-- PROVIDED TEXT follows --

Wow, I cannot believe how long it has been since I last wrote. Things get busy and time slips past. Barbie has gone to California to see her grandmother who is not doing so well. She has lung cancer. The last couple of days leading up to her departure today has been very busy. I finally took her to a movie after Spanish class last night. We went to see City of Ember. It was nothing like the book, and somewhat disappointing. Barbie and I had the whole theater to ourselves. We didn't know what to think, I have never had that happen before. We didn't even make out, seems like a shame to waste the opportunity. (Barbie and I are just not like that, she thinks making out is gross. I agree especially when it is in a public place, even if we are alone.) The next couple of days are going to be crazy. Barbie does a ton of stuff everyday, I am only trying to do part of what she does and I am overwhelmed by it. The next two days are going to be extra hectic with Halloween and all.
I really don't have much to say tonight, I miss Barbie, I was starting to miss her before she even left. I left to go to work this morning before she left and felt very strongly that I shouldn't have. I took care of one thing at work and turned around and came home. I am glad I did. Barbie was very sad when I left, I could sense it. I was able to help her work out a couple of things for her trip. Her sister said that there were no hotel rooms available, so I made a phone call and reserved a room for her. Thinking back on it I don't think that Barb would have got a room if I had done it for her. Reserving the room was only part of it. I was then able to convince my father-in-law to take our van instead of his truck with a camper. Barbie tried this as well, but failed. I am glad I was able to convince them to take the van, I am certain that their trip will be much more pleasant.

-- PROVIDED TEXT concluded --
-- RECORD SET follows --

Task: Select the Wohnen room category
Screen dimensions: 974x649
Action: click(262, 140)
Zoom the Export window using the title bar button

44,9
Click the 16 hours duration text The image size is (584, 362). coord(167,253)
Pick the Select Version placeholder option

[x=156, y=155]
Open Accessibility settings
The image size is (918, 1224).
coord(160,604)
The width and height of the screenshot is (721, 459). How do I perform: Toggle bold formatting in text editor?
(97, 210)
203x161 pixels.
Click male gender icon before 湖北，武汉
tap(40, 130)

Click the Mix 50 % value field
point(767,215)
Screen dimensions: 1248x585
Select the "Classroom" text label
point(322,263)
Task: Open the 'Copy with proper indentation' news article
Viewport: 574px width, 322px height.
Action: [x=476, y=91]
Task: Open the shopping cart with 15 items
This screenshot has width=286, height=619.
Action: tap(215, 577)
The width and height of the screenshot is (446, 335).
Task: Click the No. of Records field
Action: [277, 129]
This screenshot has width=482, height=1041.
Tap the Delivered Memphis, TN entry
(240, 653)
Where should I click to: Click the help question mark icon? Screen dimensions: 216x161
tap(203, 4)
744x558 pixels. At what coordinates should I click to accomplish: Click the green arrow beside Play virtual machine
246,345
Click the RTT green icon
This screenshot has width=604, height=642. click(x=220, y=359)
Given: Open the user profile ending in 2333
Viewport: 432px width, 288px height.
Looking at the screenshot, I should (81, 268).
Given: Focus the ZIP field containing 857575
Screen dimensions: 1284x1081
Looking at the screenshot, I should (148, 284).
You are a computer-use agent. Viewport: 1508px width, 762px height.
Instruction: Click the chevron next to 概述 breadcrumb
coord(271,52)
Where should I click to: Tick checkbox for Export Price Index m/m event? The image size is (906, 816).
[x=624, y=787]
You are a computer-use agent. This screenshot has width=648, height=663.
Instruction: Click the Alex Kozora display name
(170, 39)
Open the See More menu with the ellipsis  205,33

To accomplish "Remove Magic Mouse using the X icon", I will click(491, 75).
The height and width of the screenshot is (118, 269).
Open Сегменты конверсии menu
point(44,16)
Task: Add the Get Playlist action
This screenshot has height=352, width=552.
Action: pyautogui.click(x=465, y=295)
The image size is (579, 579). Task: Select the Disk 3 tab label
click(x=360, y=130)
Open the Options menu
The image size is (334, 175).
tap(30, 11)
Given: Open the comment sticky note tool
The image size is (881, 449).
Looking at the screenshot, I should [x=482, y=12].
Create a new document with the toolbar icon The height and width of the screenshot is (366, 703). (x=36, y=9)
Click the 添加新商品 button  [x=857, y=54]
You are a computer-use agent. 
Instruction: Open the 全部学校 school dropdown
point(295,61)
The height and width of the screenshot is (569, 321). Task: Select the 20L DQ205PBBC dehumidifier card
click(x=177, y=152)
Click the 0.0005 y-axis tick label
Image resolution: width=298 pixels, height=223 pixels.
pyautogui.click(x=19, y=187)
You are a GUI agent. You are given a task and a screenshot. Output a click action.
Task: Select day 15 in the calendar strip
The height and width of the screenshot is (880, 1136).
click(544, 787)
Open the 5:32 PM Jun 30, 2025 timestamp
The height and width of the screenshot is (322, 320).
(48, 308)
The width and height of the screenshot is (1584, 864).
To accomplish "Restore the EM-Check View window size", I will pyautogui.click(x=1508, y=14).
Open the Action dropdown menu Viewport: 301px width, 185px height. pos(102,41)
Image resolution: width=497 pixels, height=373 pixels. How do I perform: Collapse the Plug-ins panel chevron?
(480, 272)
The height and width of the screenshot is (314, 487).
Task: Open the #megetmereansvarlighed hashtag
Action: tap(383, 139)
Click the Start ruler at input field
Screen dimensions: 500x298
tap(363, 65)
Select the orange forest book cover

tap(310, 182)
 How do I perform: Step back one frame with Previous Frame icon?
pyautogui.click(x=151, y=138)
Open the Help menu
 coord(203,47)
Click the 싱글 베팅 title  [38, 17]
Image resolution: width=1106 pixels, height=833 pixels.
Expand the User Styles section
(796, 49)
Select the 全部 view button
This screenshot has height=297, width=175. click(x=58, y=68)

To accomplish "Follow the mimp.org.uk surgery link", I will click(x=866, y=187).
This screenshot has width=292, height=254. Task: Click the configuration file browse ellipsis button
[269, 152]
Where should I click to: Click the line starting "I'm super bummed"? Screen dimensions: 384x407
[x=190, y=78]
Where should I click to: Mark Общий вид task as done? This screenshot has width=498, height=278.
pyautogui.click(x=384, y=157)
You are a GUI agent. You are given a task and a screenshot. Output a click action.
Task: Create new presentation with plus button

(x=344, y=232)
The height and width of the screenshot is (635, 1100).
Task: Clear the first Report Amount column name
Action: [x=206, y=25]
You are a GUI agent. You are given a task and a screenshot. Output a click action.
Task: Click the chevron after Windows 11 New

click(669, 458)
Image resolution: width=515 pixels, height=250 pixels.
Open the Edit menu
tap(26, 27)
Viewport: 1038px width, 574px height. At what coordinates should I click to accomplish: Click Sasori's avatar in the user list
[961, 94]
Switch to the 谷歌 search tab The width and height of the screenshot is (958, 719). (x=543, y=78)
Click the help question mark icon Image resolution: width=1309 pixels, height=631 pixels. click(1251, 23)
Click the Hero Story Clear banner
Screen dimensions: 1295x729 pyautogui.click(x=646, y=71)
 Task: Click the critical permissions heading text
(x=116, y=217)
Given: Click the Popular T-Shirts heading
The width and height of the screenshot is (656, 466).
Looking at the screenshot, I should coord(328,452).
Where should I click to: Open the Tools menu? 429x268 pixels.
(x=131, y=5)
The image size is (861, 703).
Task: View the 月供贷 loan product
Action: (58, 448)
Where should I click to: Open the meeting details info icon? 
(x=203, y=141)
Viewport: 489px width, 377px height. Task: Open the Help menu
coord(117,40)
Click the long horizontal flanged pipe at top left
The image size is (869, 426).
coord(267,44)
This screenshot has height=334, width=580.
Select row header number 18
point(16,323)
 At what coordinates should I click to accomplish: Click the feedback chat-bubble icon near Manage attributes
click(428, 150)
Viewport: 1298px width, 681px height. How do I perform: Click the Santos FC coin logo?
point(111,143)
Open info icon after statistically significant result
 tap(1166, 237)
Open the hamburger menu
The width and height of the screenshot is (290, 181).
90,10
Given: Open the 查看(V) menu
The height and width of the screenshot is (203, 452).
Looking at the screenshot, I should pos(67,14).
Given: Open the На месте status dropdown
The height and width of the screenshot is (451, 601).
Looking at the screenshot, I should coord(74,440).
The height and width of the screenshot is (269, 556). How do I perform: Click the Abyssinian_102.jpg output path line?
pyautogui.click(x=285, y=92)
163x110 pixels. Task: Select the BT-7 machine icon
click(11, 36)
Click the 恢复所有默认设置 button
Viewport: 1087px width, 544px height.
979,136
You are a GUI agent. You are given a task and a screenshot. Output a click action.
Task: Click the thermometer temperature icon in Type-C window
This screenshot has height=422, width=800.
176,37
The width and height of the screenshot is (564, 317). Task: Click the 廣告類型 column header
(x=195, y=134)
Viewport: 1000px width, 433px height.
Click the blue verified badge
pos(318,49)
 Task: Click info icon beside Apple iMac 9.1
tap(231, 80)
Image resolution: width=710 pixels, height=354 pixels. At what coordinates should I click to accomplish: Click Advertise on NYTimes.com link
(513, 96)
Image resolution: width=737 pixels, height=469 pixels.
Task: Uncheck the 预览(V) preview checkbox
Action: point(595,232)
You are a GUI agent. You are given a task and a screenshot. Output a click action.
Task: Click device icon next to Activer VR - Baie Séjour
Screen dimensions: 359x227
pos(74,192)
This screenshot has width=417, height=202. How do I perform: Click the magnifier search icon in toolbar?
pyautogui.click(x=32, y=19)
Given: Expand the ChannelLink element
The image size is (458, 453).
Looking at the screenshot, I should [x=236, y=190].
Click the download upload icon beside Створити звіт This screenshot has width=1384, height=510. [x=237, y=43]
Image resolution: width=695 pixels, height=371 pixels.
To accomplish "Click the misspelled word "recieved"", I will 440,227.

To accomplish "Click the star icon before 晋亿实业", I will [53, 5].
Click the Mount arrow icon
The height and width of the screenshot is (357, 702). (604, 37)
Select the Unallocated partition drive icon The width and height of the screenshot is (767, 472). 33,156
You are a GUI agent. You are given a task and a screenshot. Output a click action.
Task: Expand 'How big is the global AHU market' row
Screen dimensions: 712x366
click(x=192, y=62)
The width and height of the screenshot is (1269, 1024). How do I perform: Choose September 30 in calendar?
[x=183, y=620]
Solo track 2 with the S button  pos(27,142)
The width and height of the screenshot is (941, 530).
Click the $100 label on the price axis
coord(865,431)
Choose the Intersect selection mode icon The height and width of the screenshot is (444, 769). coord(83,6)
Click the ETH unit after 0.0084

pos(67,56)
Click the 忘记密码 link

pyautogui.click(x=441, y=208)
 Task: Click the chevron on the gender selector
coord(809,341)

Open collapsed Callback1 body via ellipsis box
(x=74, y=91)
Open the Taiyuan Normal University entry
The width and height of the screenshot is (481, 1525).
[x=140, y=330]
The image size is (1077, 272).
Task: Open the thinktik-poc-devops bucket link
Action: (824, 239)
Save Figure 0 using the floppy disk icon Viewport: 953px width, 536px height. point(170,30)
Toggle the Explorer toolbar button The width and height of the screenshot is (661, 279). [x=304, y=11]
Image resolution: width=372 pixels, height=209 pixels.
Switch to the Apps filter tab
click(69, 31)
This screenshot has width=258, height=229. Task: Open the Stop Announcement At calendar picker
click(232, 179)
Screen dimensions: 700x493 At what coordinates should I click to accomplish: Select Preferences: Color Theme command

-- RECORD SET concluded --

■ **COMPLETE THE FOLLOWING**
(A) In the blog entry about Barbie's trip, what movie did the writer take Barbie to see after Spanish class?
(B) Please carry on the blog entry about Barbie's trip, starting right after its final sentence.

■ **ANSWER LIST**
(A) City of Ember.

(B)
It has been a long time since I just took charge and did anything like the movie, or getting a room, or convincing someone to alter their plans. Or, like the pictures, learned to play the guitar, or gone to a ward Valentine dance with my wife. Barb pointed out recently that I am not the same confident take charge person that she married. After getting mad about her pointing that out I realized that she was right. I have determined to stop taking no for an answer, and to stop giving up without even trying like I have been doing lately. The last couple of days since I decided this have been great. I feel like myself again, I feel the confidence, the drive to succeed that has been missing. Barbie has noticed as well. It is a good feeling.